Physical characteristics
- Source: Ossipee Lake
- • location: Effingham Falls, NH
- • coordinates: 43°47′38″N 71°3′48″W﻿ / ﻿43.79389°N 71.06333°W
- • elevation: 407 ft (124 m)
- Mouth: Saco River
- • location: Cornish, ME
- • coordinates: 43°48′49″N 70°46′58″W﻿ / ﻿43.81361°N 70.78278°W
- • elevation: 275 ft (84 m)
- Length: 18.3 mi (29.5 km)

Basin features
- • left: Cold Brook, Mill Brook, Ridlon Brook, Wadsworth Brook
- • right: South River, Great Brook, Wedgwood Brook, Little River

= Ossipee River =

River in New Hampshire and Maine, United States

The Ossipee River is an 18.3 mi river in eastern New Hampshire and western Maine in the United States. It is a tributary of the Saco River, which flows southeast to the Atlantic Ocean at Saco, Maine.

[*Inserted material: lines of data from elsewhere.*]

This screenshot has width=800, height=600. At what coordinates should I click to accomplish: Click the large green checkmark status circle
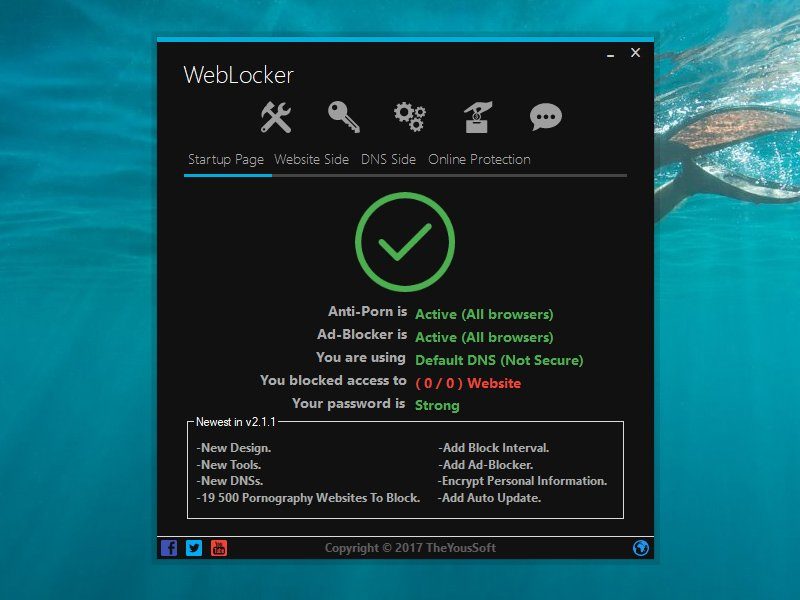click(405, 242)
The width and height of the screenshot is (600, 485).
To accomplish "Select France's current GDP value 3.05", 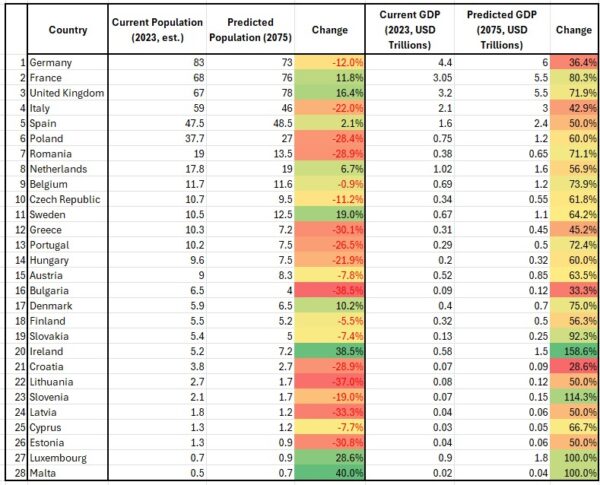I will point(419,77).
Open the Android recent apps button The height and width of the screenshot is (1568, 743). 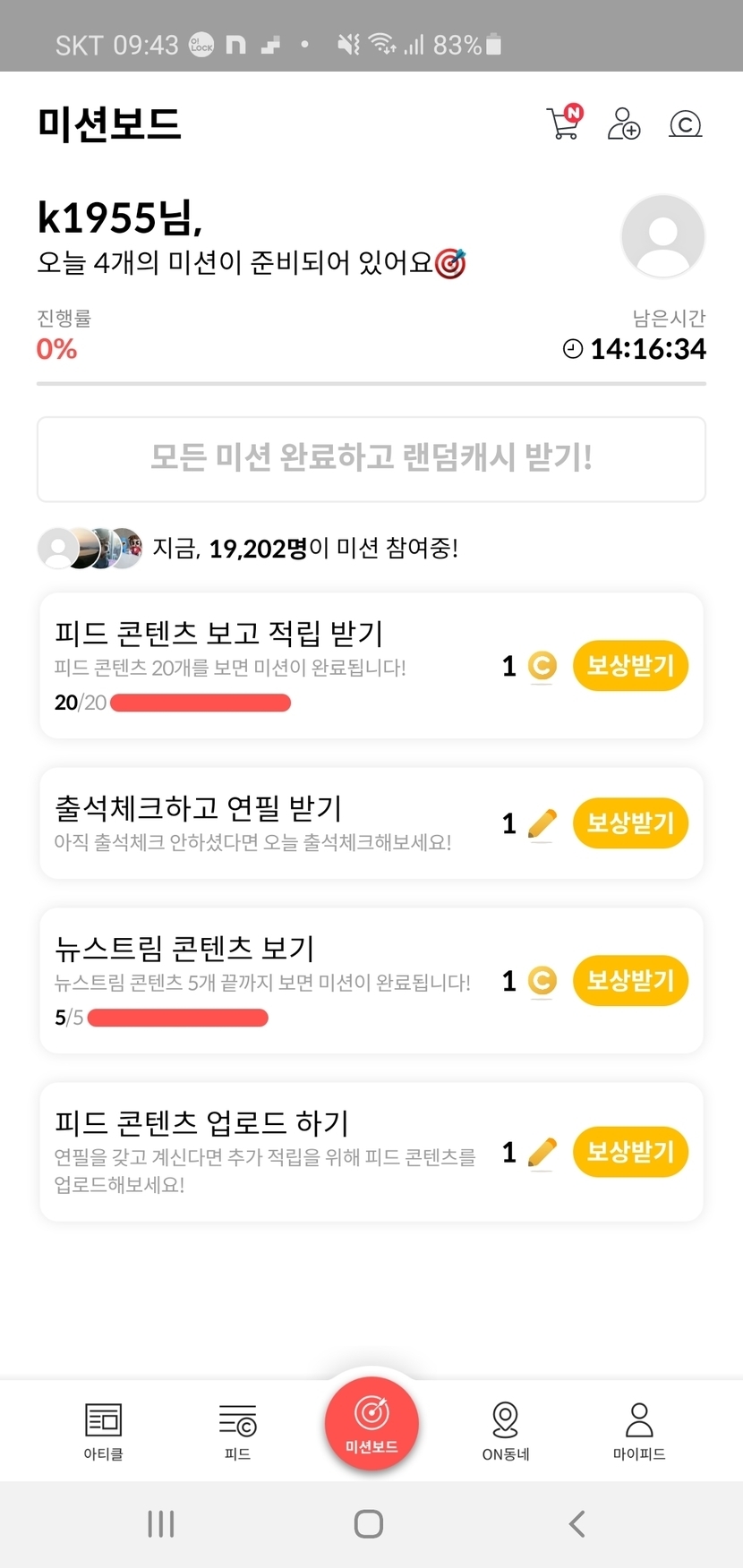161,1524
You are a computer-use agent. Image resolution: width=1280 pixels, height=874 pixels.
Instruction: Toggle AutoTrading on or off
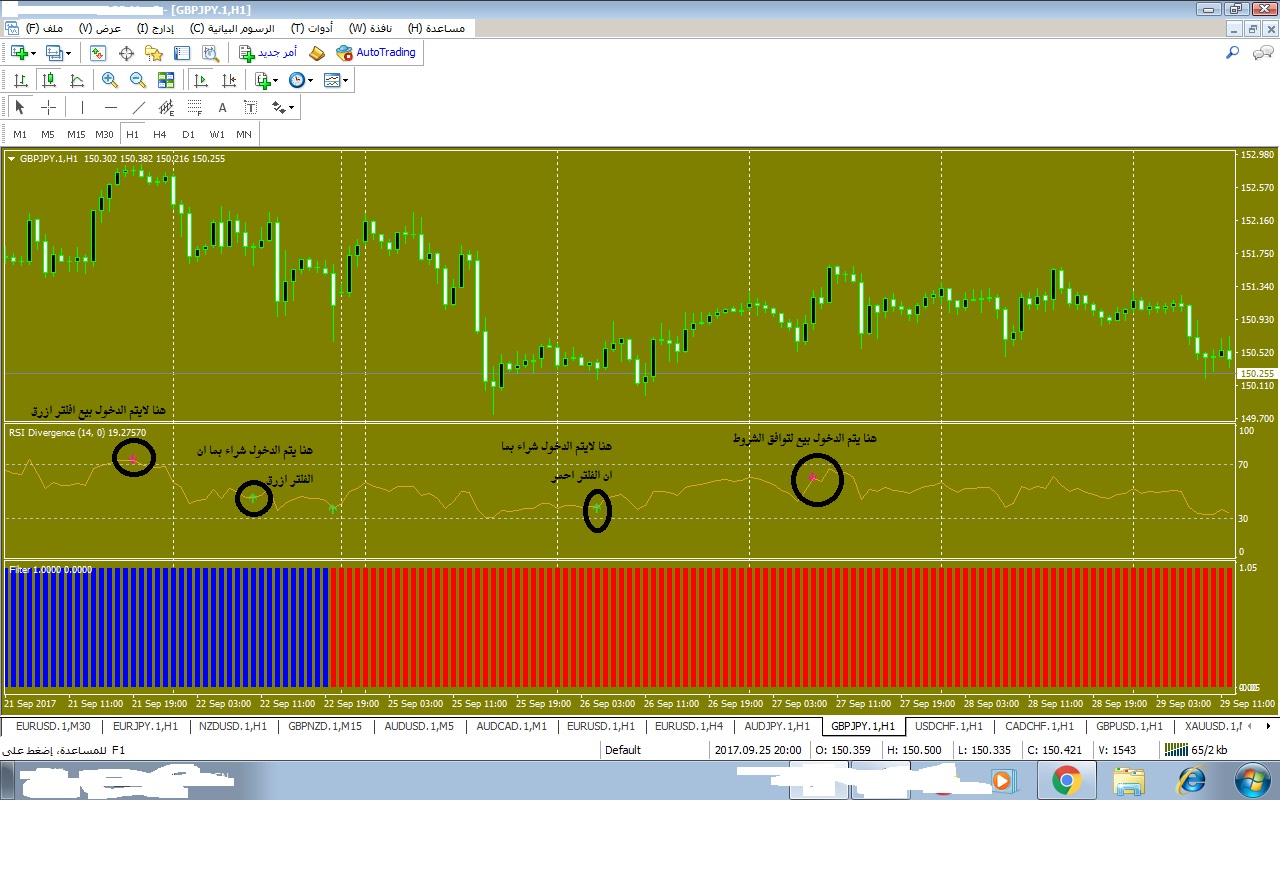click(x=376, y=53)
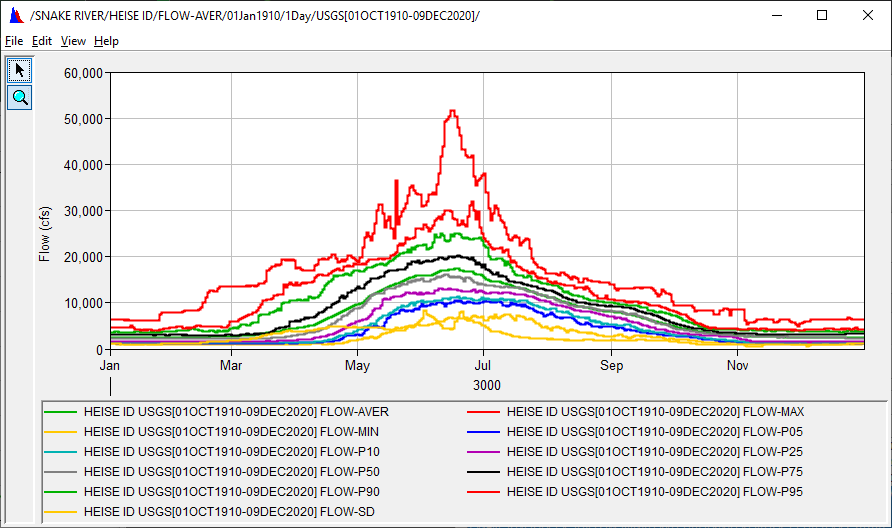This screenshot has width=892, height=528.
Task: Open the Edit menu
Action: click(x=41, y=41)
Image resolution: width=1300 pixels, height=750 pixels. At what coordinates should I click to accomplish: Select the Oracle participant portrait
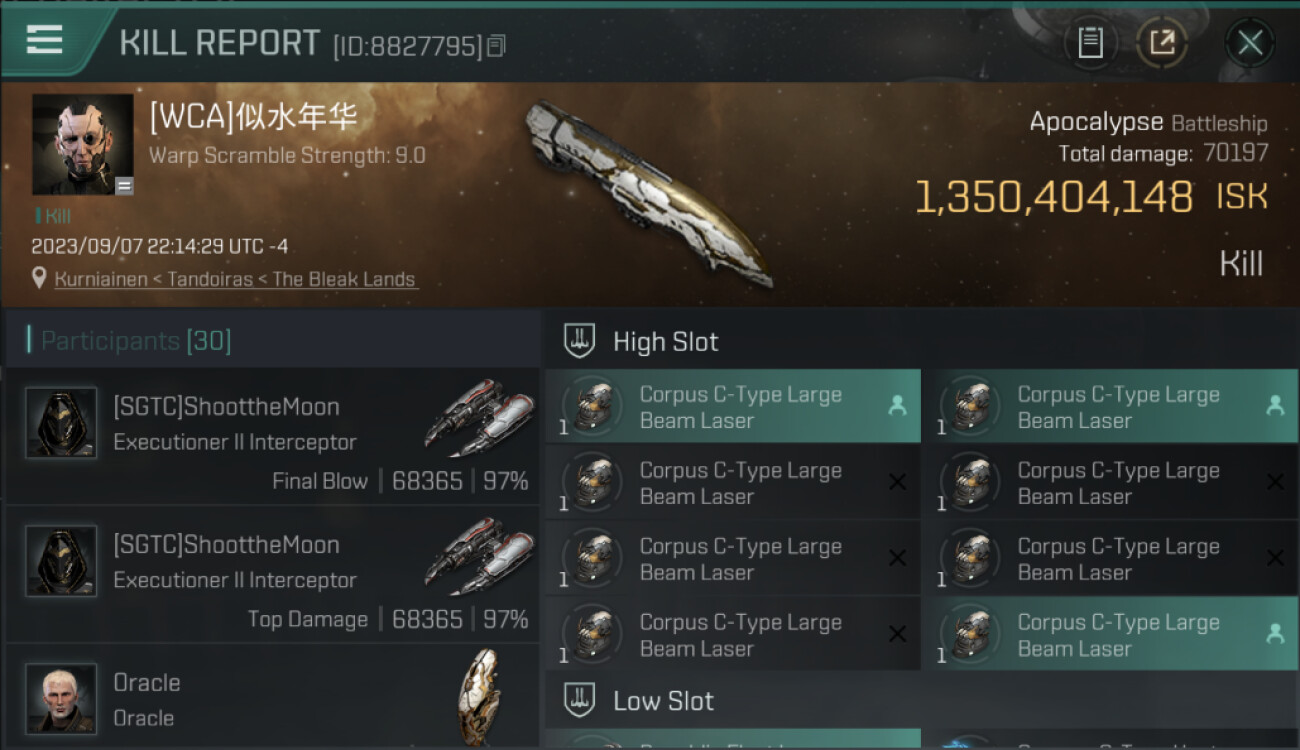pos(61,698)
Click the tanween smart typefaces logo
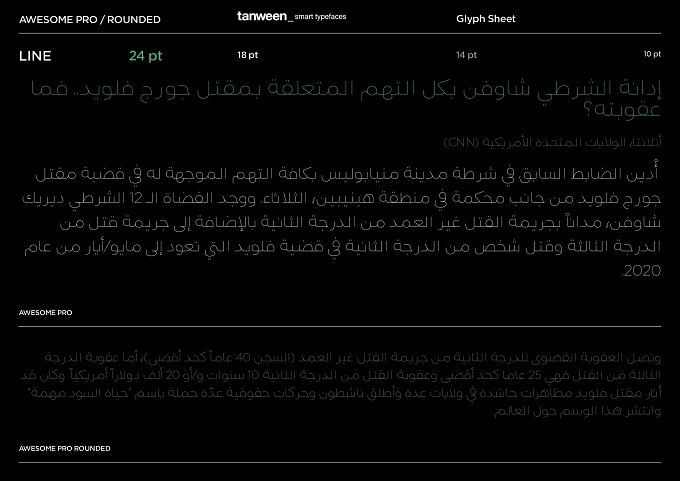 click(291, 16)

The Ossipee River begins at the village of Effingham Falls, New Hampshire, at the outlet of Berry Bay, the farthest downstream of a chain of lakes connected to Ossipee Lake. The river, flowing east, forms the border between the towns of Effingham and Freedom. Entering Maine, the river continues to serve as a municipal boundary, first between Porter and Parsonsfield, and then between Hiram and Cornish. The river also forms the boundary between York County to the south and Oxford County to the north. Kezar Falls, a village in the town of Porter, forms a significant community along the river, with two dam impoundments.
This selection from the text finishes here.